*Text passage*:
=-=-=

One of my students here at the LSE is a Brazilian journalist who has just won the Tim Lopes Journalistic Prize for Investigative Reporting. Julio Lubianco was recognised for his radio investigation into corruption in the health services provided for the poor of Rio de Janeiro. Here he explains the story and how he revealed it. it included clever use of data investigation, leaking, and a lot of hard work.
From December 2012 to June 2013, I produced a six-piece series on how doctors from a public hospital were being paid for shifts they did not show up for. The stories were broadcasted by Radio CBN (Brazilian News Central), the biggest all-news radio network in the country. The National Institute of Traumatology and Orthopaedics (INTO, in the Portuguese acronym) is a highly specialized hospital located in Rio de Janeiro, funded by the federal government. It has a queue of 21,000 patients waiting for a surgery, which can take more than five years. Most of the patients are low income people who cannot afford private health insurance.

=-=-=

*Task 1*:
Copy the passage on the hospital corruption investigation word for word, from "One of my students" to "of hard work.".
*Task 2*:
Pick up the passage on the hospital corruption investigation after its last sentence and continue writing it.

=-=-=

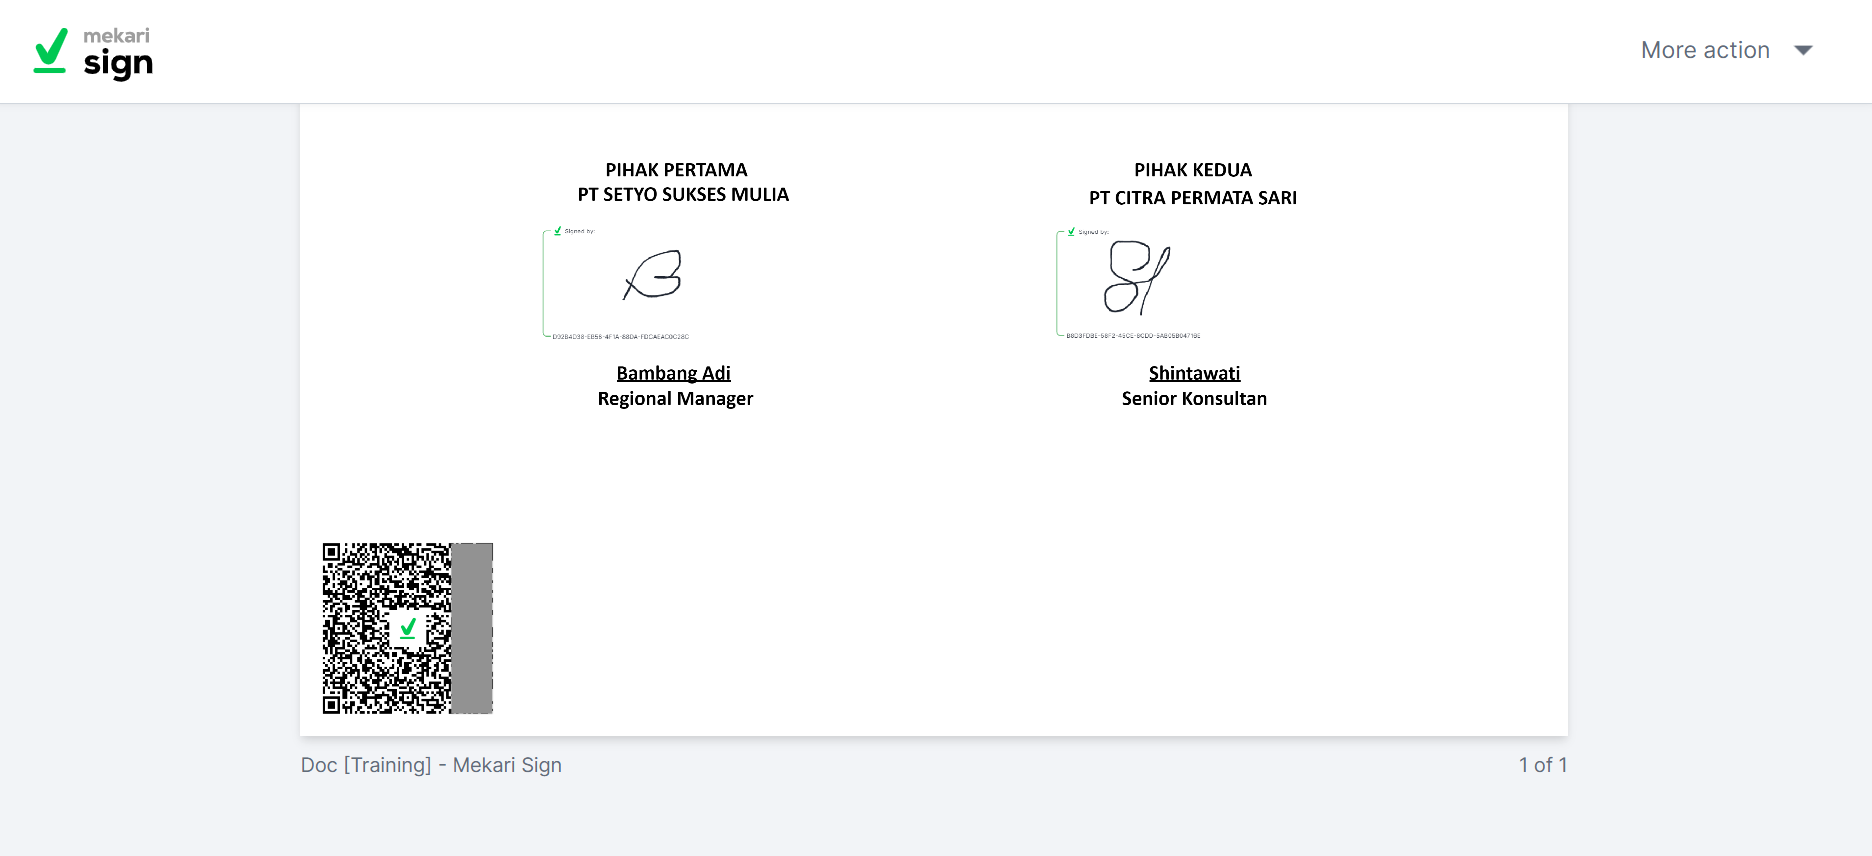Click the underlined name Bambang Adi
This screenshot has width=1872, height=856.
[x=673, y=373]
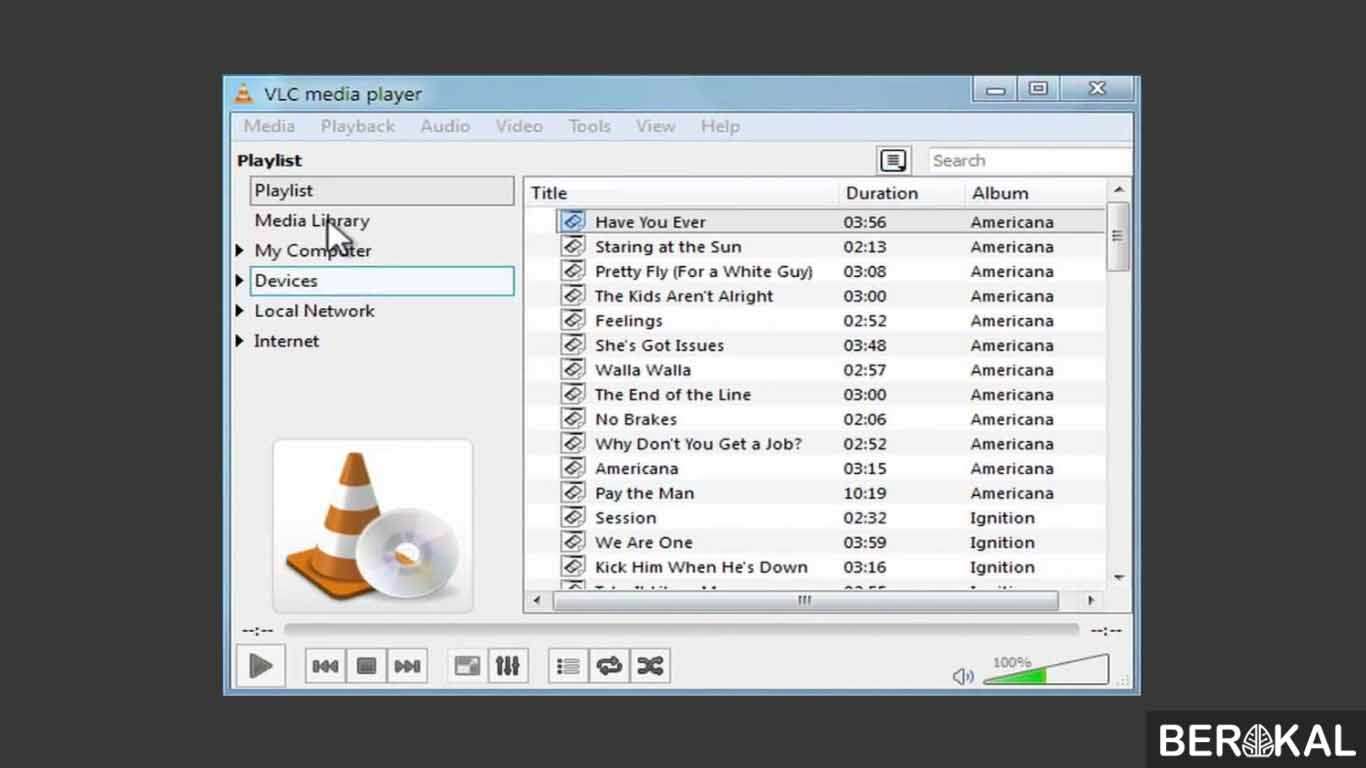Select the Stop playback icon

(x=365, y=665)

=-=-=

*Answer section 1*:
One of my students here at the LSE is a Brazilian journalist who has just won the Tim Lopes Journalistic Prize for Investigative Reporting. Julio Lubianco was recognised for his radio investigation into corruption in the health services provided for the poor of Rio de Janeiro. Here he explains the story and how he revealed it. it included clever use of data investigation, leaking, and a lot of hard work.

*Answer section 2*:
In 2010, the Ministry of Health established a programme of overtime payments to increase the productivity of federal hospitals. I began the investigation after the ministry had announced that he would double the resources for overtime payments in 2013 on that specific unit, in order to reduce the queue. Short after his announcement, I received an email sent by one member of the staff informing that there was no point in raising the payments, as the doctors did not work the extra hours.
From this tip, I started looking for information that could prove these allegations. The staff member who sent me the email helped me through this process, indicating the kind of documents that might be useful. Firstly, I discovered a collection of the hospital’s annual reports, and compared the number of surgeries that took place before and after the payments. The comparison showed no improvement. After that, I used the Information Access Law to request the records of the working shifts, which were denied to me three times before I finally get them.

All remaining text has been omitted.